Blog Don’t doubt yourself

Don't doubt yourself

A lesson that I have been learning for the past few weeks, is to not doubt myself. I'll give you an example. I wiped down the toilet and shortly after, Albert gets in my head that I didn't sanitize it well enough. I have been challenging myself to fight the urge to go back and wipe it down again. However, there have been times where I do go back into the bathroom and wipe it down again. 99% of the time, it has only raised my anxiety even more. Water will splash on me and I will say "I knew I should have just trusted myself and not doubt what my conscious is saying" A lot of the time, that little feeling you have in the back Of your head that tells you that something is OK and you don't need to worry about it, is usually right. so, don't doubt yourself. Stick to the facts and what you know.

Don't doubt others around you either. I sometimes have problems with this. If my anxiety is particularly bad, I will phone several people for reassurance of what I'm worried about. It is something that I have been trying to learn to control and start trusting one person and leaving it at that. A lot of the time, I phone my dad and he will assure me and help me talk out the problem and that works. However, in the past I have struggled with calling 3 or 4 people asking the same question. All along, I have that little feeling in my head that what my dad says is right and that I should trust the facts that he has provided me with. I should trust reason.

So, listen to that little feeling. It's called reason. Also, challenge yourself to trust those around you and that asking one person is enough.

My sister posted a quote for me:

"There is nothing in this world that can trouble you more than your Own thoughts."

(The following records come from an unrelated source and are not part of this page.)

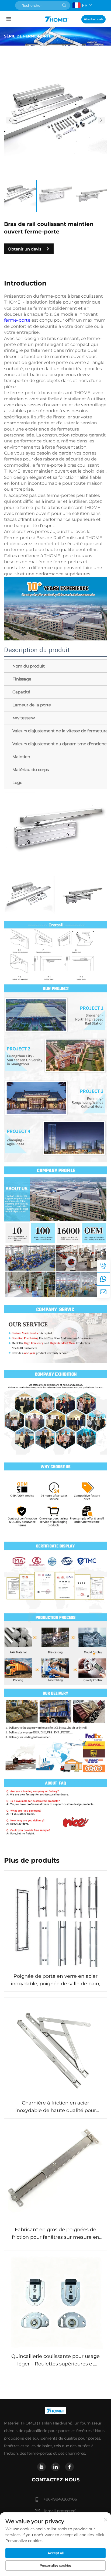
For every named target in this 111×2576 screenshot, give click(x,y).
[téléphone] (103, 1266)
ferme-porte (18, 320)
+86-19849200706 (60, 2499)
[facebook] (69, 2466)
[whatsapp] (103, 1278)
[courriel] (103, 1291)
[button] (9, 120)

This is very true. Don't let your Albert make you do things over and over. There's also the quote that "the definition of insanity is doing something over and over and expecting different results"

Don’t doubt yourself. Don't doubt your support network. Don’t burn out your friends and family by asking the same thing over and over. If you get the anxiety in your head that you should do something you’ve already done once, listen to what your head says about it. We have reason in our head for a purpose. Usually if you keep repeating something, it will just bring up new anxieties and problems in your head. Then you start obsessing about things, your mind goes wandering and you start worrying irrationally about things that aren’t even a problem in the first place. Trust yourself and trust your support network.

Blog Self Talk

Self Talk

Today, I wanted to write about the power of self-talk. Some of you might find it funny or weird to talk to yourself, but it actually works. I talked about this coping mechanism a bit in the “anxiety" section of this site, but I thought I would elaborate a bit more.

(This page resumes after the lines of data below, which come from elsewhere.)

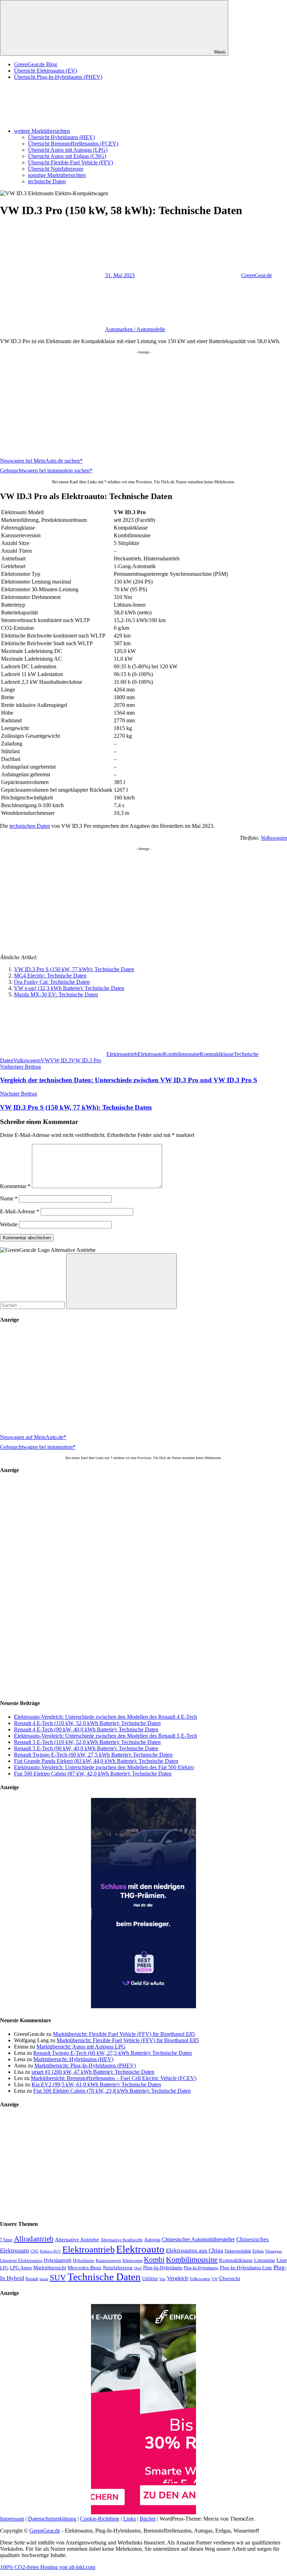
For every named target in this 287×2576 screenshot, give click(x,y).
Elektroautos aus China (194, 2250)
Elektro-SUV (50, 2251)
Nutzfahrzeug (118, 2267)
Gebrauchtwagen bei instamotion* (38, 1447)
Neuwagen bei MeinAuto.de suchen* (41, 461)
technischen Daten (29, 826)
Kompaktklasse (217, 1054)
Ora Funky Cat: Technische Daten (52, 982)
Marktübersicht (49, 2267)
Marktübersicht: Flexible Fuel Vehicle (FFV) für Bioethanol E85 (124, 2034)
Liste (281, 2260)
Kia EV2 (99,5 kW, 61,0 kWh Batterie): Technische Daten (96, 2084)
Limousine (264, 2260)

I find a lot of times when I’m struggling with an anxiety issue, before I call anyone for instant reassurance, I just say out loud what I am worried about. An example: “my phone fell on the floor and now I’m worried that there are germs on it” when this thought is racing in your head, it may seem like the end of the world and that you need to run for the sanitizer. However, if you say your worry out loud, a lot of times it will help you realize that you are thinking a rationally and it’s not a big issue at all.

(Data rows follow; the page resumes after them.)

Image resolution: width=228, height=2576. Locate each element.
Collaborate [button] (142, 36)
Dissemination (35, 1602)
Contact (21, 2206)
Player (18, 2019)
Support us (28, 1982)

When I first started experiencing signs of anxiety and OCD several years ago, I remember one time I was home alone and the fly landed on my head. Yeah, a fly. Right away my thoughts started racing, where had that fly beam before it landed on my head? Should I wash my hair? Before I acted on these questions, I phoned my dad. It was a pretty funny conversation. “Dad, a fly landed on my head”, “a fly?”, “Ya, am I going to get sick? Should I wash my hair?” Right when I asked that, my dad and I both laughed because I realized it was such a simple thing that was not an issue at all.

I find that talking my anxieties out loud really helps me conquer them. Doing it too many times though may cause you to obsess over it, but try it once. If I state my anxiety out loud and then also stated out loud the facts, then that will shut down the anxiety. It helps eliminate the racing thoughts of panic. Let’s try it with the “dropping the phone” example: “I am worried that there are germs on the floor and now they’re on the phone. I am going to touch the phone and the germs are going to make me sick.” Now, start rationalizing those thoughts out loud”.” Dirt does not equal and germs. You have an immune system for a reason. There is nothing harmful on the floor. Your phone is dry.” And eventually it will sink into your head that their concern is not an issue at all.

It’s all about reasoning with yourself. So, instead of running to someone, for them to conquer your anxious thoughts for you, challenge yourself! Self-talk works.